**The task:** Please list every disease on which the BTECF excerpt below says the framework was validated.
** Opening Page excerpt block **
BTECF uses Bézier trees for causal retinal vessel disease analysis

Tan Su, Ethan Elio Meidinger, Lin Gu, and Ruogu Fang propose BTECF, a novel framework that overcomes a key limitation in generative counterfactuals: the inability to isolate explicit anatomical structures in retinal vessels. By encoding vessel networks as interconnected cubic-Bézier segments, BTECF preserves topological structure while allowing atomic perturbations. Coupled with a diffusion-based generator, it performs targeted interventions on geometric axes like tortuosity and caliber, keeping background fundus textures unchanged. This ensures that changes in classifier predictions are causally linked to vessel geometry, not out-of-distribution artifacts.

BTECF was validated on three distinct diseases: diabetic retinopathy, ischemic stroke, and Alzheimer's disease. A matched pixel-drop control showed that dose-responsive shifts in classifier predictions were an order of magnitude stronger than those from artifact-driven changes, proving causal isolation. This unified generative paradigm enables hypothesis verification across systemic diseases using a single anatomical biomarker. The authors demonstrate that isolated counterfactual interventions produce dose-responsive shifts, ruling out spurious correlations. Code will be released upon acceptance, paving the way for reproducible causal analysis in medical imaging.
** Closing Page excerpt block **
** Opening Records provided block **
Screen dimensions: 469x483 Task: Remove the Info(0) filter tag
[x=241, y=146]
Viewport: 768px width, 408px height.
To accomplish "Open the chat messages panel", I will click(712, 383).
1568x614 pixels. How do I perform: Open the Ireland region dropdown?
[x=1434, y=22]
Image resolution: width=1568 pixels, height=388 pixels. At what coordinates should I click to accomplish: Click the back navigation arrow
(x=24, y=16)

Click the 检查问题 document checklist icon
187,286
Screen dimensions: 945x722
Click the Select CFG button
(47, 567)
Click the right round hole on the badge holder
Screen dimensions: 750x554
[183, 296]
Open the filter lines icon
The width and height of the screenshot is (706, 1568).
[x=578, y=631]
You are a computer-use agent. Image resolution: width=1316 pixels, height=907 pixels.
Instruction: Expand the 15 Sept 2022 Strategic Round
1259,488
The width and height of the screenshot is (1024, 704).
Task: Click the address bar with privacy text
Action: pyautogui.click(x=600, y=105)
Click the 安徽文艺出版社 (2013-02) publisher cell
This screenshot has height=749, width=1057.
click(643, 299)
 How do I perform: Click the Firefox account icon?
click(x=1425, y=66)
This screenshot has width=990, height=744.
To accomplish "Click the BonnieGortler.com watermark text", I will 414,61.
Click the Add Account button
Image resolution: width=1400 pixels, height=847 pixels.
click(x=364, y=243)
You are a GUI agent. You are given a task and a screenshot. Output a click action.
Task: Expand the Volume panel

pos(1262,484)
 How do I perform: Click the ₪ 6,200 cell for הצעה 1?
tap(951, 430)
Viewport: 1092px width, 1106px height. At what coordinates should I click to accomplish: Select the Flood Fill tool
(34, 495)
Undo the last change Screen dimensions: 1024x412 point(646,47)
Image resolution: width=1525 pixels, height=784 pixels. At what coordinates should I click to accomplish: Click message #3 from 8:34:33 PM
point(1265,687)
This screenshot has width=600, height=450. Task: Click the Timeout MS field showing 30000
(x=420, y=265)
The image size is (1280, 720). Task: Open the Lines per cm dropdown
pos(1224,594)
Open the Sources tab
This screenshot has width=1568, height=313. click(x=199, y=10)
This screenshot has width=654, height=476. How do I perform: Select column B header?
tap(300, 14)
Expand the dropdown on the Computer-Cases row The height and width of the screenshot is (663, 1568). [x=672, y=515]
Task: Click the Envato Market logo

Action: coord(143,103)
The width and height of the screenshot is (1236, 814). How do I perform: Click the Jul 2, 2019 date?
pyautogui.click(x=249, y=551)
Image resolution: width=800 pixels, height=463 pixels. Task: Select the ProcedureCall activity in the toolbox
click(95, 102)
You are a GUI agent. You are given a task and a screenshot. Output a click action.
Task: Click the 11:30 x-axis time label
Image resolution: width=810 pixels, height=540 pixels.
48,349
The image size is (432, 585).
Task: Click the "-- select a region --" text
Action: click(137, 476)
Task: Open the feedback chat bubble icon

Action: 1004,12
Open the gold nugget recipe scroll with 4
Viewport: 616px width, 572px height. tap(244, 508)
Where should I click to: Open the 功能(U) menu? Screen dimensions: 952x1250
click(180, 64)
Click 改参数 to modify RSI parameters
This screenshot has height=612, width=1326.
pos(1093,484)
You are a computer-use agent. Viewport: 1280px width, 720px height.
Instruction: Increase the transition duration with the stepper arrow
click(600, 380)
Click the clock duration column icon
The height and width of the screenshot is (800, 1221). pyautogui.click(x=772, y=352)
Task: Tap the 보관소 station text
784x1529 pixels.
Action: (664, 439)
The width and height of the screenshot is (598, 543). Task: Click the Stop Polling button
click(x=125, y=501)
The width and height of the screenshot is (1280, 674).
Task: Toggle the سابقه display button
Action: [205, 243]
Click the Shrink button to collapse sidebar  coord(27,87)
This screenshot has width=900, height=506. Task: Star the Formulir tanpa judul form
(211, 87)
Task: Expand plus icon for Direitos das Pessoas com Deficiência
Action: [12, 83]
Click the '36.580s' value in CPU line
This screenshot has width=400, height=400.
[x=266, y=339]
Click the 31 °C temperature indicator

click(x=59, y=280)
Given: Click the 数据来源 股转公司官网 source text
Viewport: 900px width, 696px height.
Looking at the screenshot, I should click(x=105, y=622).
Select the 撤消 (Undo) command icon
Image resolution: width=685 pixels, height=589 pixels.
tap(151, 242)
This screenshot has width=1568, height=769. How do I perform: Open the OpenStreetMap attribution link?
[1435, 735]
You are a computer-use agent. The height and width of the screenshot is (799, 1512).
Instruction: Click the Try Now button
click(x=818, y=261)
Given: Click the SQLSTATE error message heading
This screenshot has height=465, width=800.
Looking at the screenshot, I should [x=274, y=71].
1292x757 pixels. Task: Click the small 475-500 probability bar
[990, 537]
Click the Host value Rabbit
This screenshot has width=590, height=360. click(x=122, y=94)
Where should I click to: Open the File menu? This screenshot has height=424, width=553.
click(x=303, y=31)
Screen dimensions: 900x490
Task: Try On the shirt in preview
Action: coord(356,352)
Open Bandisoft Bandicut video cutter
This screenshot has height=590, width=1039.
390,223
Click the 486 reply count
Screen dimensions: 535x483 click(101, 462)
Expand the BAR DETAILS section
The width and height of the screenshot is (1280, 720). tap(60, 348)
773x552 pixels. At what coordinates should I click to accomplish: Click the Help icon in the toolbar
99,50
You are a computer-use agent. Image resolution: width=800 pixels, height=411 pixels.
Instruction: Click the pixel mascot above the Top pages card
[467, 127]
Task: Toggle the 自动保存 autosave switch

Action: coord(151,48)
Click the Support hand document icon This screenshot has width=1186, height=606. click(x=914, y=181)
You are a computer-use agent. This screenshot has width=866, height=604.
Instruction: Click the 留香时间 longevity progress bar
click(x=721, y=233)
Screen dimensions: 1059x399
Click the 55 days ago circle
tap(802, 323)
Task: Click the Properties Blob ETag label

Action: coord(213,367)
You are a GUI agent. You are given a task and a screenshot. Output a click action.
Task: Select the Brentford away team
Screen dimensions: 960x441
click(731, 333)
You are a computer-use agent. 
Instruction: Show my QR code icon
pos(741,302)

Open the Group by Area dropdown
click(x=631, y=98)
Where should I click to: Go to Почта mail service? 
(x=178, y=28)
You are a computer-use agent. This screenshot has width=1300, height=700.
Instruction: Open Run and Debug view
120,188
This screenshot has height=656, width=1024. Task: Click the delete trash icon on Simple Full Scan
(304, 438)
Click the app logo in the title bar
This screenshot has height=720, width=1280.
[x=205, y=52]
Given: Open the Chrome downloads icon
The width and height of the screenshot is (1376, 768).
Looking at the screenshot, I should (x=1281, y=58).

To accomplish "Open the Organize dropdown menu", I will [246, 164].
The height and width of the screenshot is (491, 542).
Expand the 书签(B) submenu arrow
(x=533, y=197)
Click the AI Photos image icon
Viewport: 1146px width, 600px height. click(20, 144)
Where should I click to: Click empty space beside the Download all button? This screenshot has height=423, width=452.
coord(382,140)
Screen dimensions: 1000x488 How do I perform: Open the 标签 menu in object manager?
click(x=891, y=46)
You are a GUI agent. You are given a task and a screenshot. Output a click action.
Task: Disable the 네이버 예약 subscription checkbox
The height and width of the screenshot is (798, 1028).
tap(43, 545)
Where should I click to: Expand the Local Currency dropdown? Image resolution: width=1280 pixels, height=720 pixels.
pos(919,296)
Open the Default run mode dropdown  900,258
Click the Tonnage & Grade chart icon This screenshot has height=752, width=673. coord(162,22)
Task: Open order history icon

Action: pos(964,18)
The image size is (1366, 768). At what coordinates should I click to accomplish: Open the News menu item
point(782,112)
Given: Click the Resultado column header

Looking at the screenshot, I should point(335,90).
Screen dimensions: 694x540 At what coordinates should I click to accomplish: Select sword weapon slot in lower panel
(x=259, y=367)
** Closing Records provided block **
**Response:** Diabetic retinopathy, ischemic stroke, and Alzheimer's disease.